Colt is having discussions with AT&T in regards to ordering Ethernet services across the latter's network. "However, there isn’t that capability at this stage," according to Voltolini.
Sloan said there has been significant interest in the API capabilities, and that AT&T expects to have live customers soon. AT&T and Colt completed the development and issued the first test orders in March and have been doing further testing since then, according to Sloan.

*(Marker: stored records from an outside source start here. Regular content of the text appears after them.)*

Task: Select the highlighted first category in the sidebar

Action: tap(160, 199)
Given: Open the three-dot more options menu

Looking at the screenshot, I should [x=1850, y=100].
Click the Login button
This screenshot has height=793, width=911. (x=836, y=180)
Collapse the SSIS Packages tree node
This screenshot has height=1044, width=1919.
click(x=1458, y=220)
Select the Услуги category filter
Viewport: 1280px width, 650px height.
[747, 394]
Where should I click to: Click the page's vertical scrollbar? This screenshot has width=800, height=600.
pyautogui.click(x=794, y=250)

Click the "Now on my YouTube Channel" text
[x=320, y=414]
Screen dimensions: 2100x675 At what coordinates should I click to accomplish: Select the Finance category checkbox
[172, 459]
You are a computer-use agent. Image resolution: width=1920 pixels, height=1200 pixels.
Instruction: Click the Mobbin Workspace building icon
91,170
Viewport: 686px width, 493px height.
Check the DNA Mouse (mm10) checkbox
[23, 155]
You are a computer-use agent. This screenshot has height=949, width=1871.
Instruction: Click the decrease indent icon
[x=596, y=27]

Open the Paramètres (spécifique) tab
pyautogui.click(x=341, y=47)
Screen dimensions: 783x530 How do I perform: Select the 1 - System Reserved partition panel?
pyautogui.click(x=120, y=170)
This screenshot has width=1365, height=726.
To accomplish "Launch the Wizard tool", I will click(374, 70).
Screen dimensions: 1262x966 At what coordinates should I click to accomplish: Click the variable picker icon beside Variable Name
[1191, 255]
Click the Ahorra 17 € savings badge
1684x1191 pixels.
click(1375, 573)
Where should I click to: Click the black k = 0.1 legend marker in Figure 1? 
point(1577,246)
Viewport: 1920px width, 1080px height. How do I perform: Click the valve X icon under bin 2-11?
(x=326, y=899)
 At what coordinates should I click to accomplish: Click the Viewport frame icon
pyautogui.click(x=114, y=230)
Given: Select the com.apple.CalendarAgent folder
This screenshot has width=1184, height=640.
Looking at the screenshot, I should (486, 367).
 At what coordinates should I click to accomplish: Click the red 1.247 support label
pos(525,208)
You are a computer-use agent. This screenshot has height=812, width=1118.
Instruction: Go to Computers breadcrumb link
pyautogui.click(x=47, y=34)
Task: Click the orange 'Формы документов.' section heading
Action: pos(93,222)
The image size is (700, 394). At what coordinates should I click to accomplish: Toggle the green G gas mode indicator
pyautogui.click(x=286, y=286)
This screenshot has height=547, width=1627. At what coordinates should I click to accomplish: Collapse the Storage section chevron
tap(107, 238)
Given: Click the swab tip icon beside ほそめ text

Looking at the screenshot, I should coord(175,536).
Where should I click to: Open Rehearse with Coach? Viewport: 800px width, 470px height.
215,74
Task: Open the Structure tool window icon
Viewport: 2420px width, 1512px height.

At MEF 17 two years ago, AT&T, Orange, Colt and a handful of vendors showed a proof-of-concept demonstration using the LSO Sonata software development kit (SDK) to provision Ethernet services across AT&T and Orange's SDN architectures. During MEF 18 in October, Orange, Colt and AT&T said they would have their respective LSO Sonata implementations, mainly E-Line services, available in the first quarter of this year.
Two years ago at Mobile World Congress in Barcelona, AT&T, Orange Business Services and Colt announced they had formed an orchestration partnership that would allow them to provide Carrier Ethernet services across each other's SDN architectures using TM Forum and MEF LSO APIs.
In March, Colt Technology Services and Verizon conducted a trial of two-way, inter-carrier network orchestration of Carrier Ethernet services across each other's networks using LSO Sonata.
While AT&T and Colt are claiming to be the first to implement the LSO Sonata APIs to automate ordering, future announcements between AT&T, Colt Orange Business Services, and Verizon would seem to be forthcoming.
“Today’s announcement is the culmination of a long journey. This project started as a proof of concept (PoC), and it is incredibly exciting to reach this stage,” said Voltolini, in a prepared statement. “We are proud to have been part of this process from the beginning. With the adoption of LSO Sonata APIs in our production network, we are improving efficiencies, reducing manual processes, and helping to improve how we all work together as an industry.”
RELATED: MEF tunes up LSO Sonata in a developer release, defines SD-WAN and bows enterprise community
The LSO Sonata standardization effort is being conducted under the auspices of the MEF 3.0 Global Services Framework. After putting the LSO Sonata APIs out in October as a developer release, MEF today announced the availability of the LSO Sonata SDK (Software Development Kit) Release 3 with APIs for inter-provider serviceability, product inventory, quoting, and ordering.
Simultaneously, MEF also today announced its pilot MEF 3.0 LSO Sonata certification program for inter-provider service automation, with an initial focus on automating ordering of MEF 3.0 Carrier Ethernet Access E-Line services.
“Certified MEF 3.0 LSO Sonata APIs will be the critical enabler for orchestrating MEF 3.0 services – starting with Carrier Ethernet and extending to SD-WAN, Optical Transport, and IP – across a global federation of automated networks,” said Pascal Menezes, CTO, MEF, in a statement. “More than 50 service providers around the world have voiced support for development and adoption of LSO Sonata APIs to realize time-to-revenue and profit goals. We expect a core group will participate in the pilot certification program, leading the industry shift from manual inter-provider processes to dynamic service automation.”